### DIRECTIVES
1: From the motor control page, list every library named in its dependencies line.
2: Please copy the listing from the line that contains "Edit the Date filter pencil icon" through the end of the listing, keeping every request line unchanged. In the answers, multiply each click coordinate by 1.4 and round it to a whole number, rounding halves up.

### SOURCE PASSAGE

------------------------------------------------

BMT Module 9 Group 4
Motor control, feedback, PI controller, BiQuad filter
Dependencies: FastPWM HIDScope MODSERIAL biquadFilter mbed QEI
main.cpp
- Committer:
- 1856413
- Date:
- 2018-10-31
- Revision:
- 24:f9dccbc1fc7e
- Parent:
- 22:2a560f0f1671
- Child:
- 25:039e2b6429ad
File content as of revision 24:f9dccbc1fc7e:
#include "mbed.h"
#include "FastPWM.h"
#include "MODSERIAL.h"
#include "QEI.h"
#include <math.h>
MODSERIAL pc(USBTX, USBRX);
DigitalOut motor1DirectionPin(D7);
DigitalOut motor2DirectionPin(D4);
DigitalOut Led(LED_GREEN);
FastPWM motor1MagnitudePin(D6);
FastPWM motor2MagnitudePin(D5);
AnalogIn potMeter1(A4);
AnalogIn potMeter2(A5);
InterruptIn button2(D3);
QEI Encoder1 (D12, D13, NC, 64, QEI::X4_ENCODING);
QEI Encoder2 (D10, D11, NC, 64, QEI::X4_ENCODING);
//Tickers
Ticker MeasureControl1;
Ticker MeasureControl2;
Ticker print;
//Global variables
volatile double measuredPosition1 = 0.0;
volatile double measuredPosition2 = 0.0;
volatile double referencePosition1 = 0.0;
volatile double referencePosition2 = 0.0;
volatile double motorValue1 = 0.01;
volatile double motorValue2 = 0.01;
volatile double errorM1 = 0.0;
volatile double Kp = 0.34; //dit maken we variabel, dit zorgt voor een grote of kleine overshoot
volatile double Ki = 0.0; //dit moeten we bepalen met een plot bijvoorbeeld
volatile double Kd = 0.0;
volatile double Ts = 0.01;
//------------------------------------------------------------------------------
double GetReferencePosition1()

------------------------------------------------

### STORED ROWS
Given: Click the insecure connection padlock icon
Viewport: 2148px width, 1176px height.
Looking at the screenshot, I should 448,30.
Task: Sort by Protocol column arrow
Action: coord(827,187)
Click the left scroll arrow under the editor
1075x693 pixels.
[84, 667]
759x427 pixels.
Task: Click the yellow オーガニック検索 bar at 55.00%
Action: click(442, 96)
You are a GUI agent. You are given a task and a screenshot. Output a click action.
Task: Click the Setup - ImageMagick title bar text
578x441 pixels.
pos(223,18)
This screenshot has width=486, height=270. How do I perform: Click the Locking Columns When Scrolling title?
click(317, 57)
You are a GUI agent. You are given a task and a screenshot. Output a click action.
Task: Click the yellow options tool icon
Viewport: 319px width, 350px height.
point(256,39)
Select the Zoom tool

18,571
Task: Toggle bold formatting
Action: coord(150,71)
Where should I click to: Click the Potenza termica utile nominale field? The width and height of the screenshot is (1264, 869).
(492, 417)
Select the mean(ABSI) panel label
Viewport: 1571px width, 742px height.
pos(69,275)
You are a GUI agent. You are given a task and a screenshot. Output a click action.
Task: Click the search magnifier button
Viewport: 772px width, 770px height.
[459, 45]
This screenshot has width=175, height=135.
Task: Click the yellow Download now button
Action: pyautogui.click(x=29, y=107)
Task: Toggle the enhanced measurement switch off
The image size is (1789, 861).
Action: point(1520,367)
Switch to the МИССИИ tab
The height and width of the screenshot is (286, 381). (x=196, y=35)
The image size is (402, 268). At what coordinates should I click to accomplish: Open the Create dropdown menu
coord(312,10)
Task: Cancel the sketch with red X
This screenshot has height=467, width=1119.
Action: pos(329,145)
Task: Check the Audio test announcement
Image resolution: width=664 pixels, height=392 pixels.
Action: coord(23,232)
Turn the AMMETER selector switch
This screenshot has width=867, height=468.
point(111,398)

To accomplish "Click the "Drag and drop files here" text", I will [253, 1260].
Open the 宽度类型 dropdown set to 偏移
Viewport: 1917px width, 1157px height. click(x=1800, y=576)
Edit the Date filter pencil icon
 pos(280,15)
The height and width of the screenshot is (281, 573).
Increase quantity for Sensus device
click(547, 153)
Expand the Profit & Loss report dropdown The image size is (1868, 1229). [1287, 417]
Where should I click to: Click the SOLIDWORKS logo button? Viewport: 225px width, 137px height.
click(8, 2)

------------------------------------------------

### FINAL RESULTS
1: FastPWM, HIDScope, MODSERIAL, biquadFilter, mbed, QEI

2:
Edit the Date filter pencil icon
 pos(392,21)
The height and width of the screenshot is (281, 573).
Increase quantity for Sensus device
click(766, 214)
Expand the Profit & Loss report dropdown The image size is (1868, 1229). [1802, 584]
Where should I click to: Click the SOLIDWORKS logo button? Viewport: 225px width, 137px height.
click(11, 3)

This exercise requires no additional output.